**DIRECTIONS**
Keep to one stretch of the data below, the lines from the one with "Click the צומת סגולה junction label" up to and including the one with "You are a computer-use agent. This", and return that stretch exactly.

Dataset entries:
########################################

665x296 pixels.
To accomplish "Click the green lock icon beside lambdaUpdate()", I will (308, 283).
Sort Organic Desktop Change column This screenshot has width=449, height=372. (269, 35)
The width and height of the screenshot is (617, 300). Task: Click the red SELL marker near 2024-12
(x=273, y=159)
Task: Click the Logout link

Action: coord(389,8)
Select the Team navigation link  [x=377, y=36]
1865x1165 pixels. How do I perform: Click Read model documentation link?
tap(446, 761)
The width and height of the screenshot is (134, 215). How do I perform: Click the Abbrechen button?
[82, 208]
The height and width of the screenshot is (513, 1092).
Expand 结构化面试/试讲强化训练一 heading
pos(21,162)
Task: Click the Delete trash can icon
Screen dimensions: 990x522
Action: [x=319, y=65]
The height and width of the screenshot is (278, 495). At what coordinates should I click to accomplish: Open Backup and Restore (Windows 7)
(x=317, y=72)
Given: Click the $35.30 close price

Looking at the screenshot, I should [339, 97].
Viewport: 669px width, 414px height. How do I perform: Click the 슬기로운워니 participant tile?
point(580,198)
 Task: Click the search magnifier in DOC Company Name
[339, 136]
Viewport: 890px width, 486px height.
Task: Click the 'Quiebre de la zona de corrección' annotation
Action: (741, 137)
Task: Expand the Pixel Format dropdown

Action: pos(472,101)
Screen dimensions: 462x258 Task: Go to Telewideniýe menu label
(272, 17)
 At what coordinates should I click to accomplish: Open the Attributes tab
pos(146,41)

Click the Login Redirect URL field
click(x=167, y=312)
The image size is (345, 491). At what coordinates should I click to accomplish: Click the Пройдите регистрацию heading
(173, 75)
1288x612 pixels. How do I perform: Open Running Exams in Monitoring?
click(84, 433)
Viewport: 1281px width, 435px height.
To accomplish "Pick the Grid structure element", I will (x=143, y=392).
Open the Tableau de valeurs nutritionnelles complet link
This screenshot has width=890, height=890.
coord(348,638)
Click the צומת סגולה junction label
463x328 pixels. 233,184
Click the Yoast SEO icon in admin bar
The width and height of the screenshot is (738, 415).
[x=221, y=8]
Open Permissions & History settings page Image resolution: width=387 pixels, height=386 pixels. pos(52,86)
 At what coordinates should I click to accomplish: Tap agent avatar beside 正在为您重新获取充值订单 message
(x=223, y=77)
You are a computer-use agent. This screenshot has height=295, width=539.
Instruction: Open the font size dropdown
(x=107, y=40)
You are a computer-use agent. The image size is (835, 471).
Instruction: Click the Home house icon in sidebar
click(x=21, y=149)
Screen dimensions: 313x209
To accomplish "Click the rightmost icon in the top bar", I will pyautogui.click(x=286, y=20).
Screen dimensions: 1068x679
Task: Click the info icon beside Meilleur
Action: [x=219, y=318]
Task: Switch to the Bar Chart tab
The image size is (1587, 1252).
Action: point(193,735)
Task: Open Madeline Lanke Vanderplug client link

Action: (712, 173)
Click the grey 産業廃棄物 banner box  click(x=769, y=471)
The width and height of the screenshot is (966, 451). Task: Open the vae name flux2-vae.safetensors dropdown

########################################

**SOLUTION TO THIS TASK**
Click the צומת סגולה junction label
463x328 pixels. 233,184
Click the Yoast SEO icon in admin bar
The width and height of the screenshot is (738, 415).
[x=221, y=8]
Open Permissions & History settings page Image resolution: width=387 pixels, height=386 pixels. pos(52,86)
 At what coordinates should I click to accomplish: Tap agent avatar beside 正在为您重新获取充值订单 message
(x=223, y=77)
You are a computer-use agent. This screenshot has height=295, width=539.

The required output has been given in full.